In this lecture, we will be covering a class of techniques that also sit close to the boundary, but which rely heavily on the ability to compactly represent very large sets of programs and to manipulate those representations in order to get a concrete program.

Version Spaces

Lecture6:Slide9 We start the lecture with a discussion of the Version Space approach to inductive synthesis as described by Lau, Wolfman, Domingos, Weld on their paper on programming by demonstration Lau2003. In this paper, the space of programs is called a Hypothesis Space ($H$), and given a dataset of inputs and outputs $D=\{(in_i, out_i)\}$, a Version Space $VS_{H,D}$ is the subset of $H$ corresponding to programs that satisfy the examples in the given dataset.

A Version Space Algebra (VSA) defines a set of operations that allow us to manipulate and compose version spaces. What really characterizes the VSA-based approaches is the use of compact symbolic representations for the version spaces, which allow us to manipulate them efficiently.

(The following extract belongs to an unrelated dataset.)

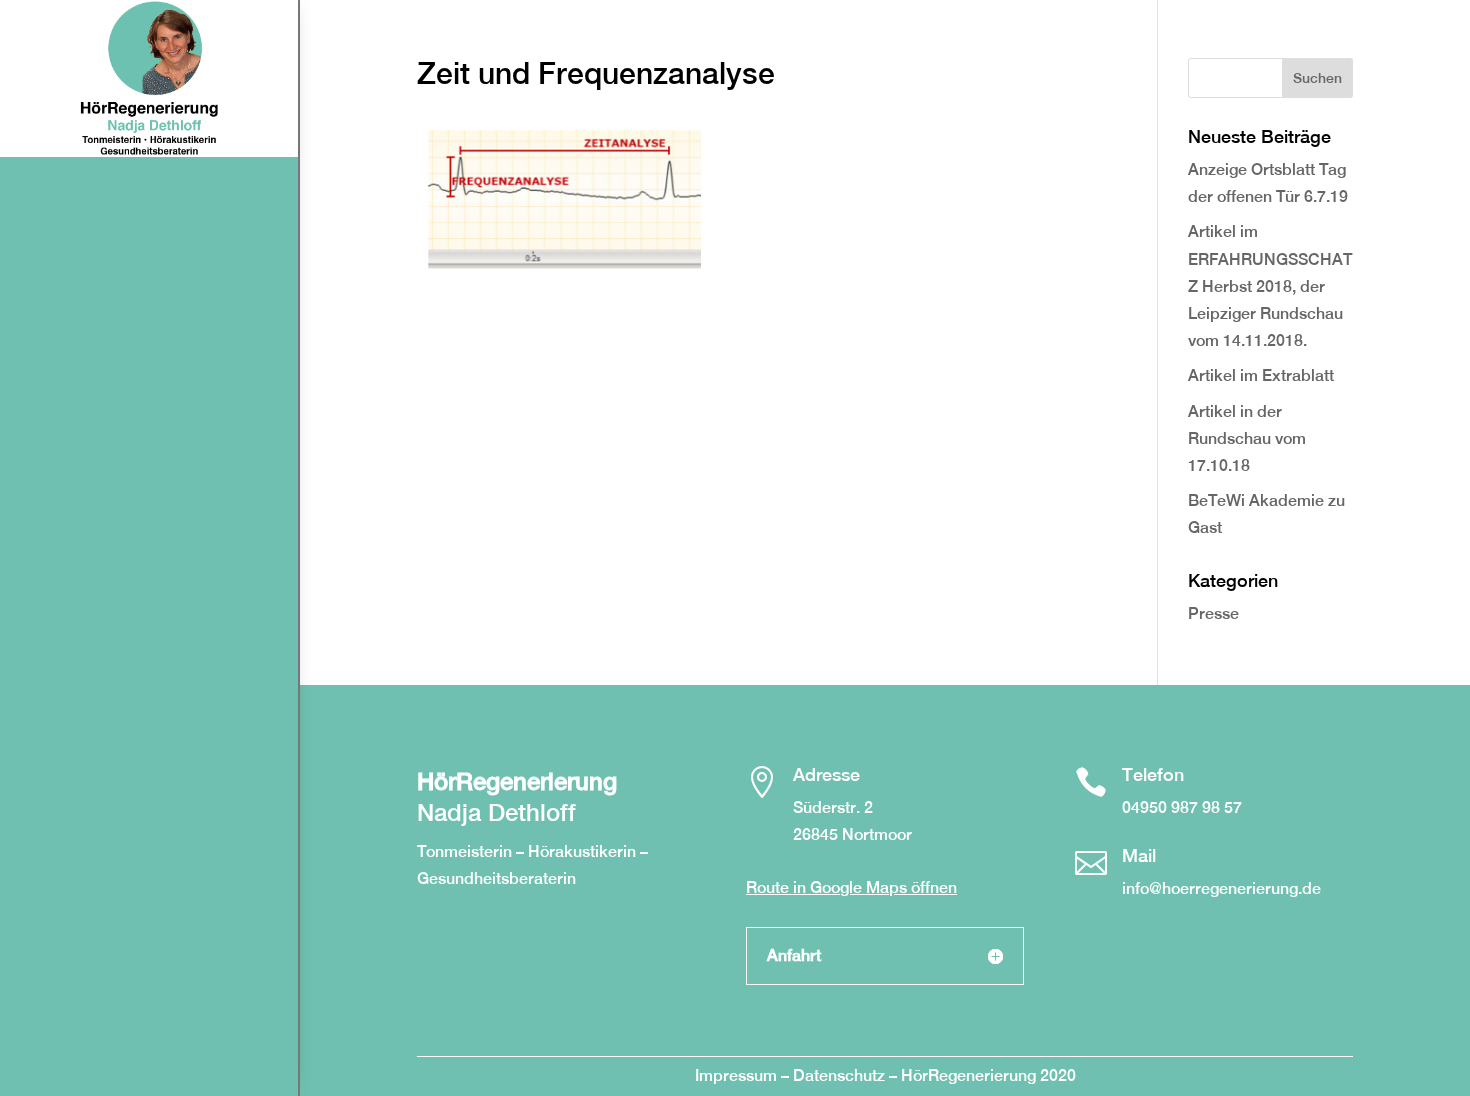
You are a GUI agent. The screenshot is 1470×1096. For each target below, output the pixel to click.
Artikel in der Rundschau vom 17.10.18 (1247, 438)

Lattice-based version spaces

One important class of representations are Lattice-based representations. At a high-level, a lattice is a partially ordered set where we can define a unique least upper bound (lub) and a greatest lower bound (glb) for any pair of elements $x$ and $y$, where a least upper bound is the smallest element that is greater than or equal to $x$ and $y$ and the greatest lower bound is the largest element that is less than or equal to $x$ and $y$. For example, the integers form a lattice, where $lub(x,y) = max(x,y)$ and $glb(x,y)=min(x,y)$. Another example of a lattice is the set of all predicates over some set of variables $p(x)$. We can define a partial order over this set by saying that $p \leq q \mbox{ iff } p \Rightarrow q$. Then, given two predicates $p$ and $q$, we can see that $lub(p, q) = p \vee q$ and $glb(p,q) = p \wedge q$.

Now, one common way of defining a range of integers is by its endpoints, so we can use the notation $[a, b]$ to represent the set of integers $\{x | a \leq x \leq b\}$, assuming that $a \leq b$. It turns out the same idea can apply to other lattices; given two elements $p, q \in H$ belonging to some lattice $H$, if $p \leq q$, then we can define the set $[p, q] = \{x \in H | p \leq x \mbox{ and } x \leq q \} $. In the version space literature, it is said that a version space is Boundary Set Representable if the hypothesis space is a lattice and the version space can be represented as a range in terms of its two endpoints $[S, G]$. The letter $S$ is used to refer to the most specific hypothesis, and the letter $G$ to the most general. This idea of using endpoints in a lattice to represent a set of concepts goes back to Mitchell's seminal paper on version spaces back in 1982Mitchell82.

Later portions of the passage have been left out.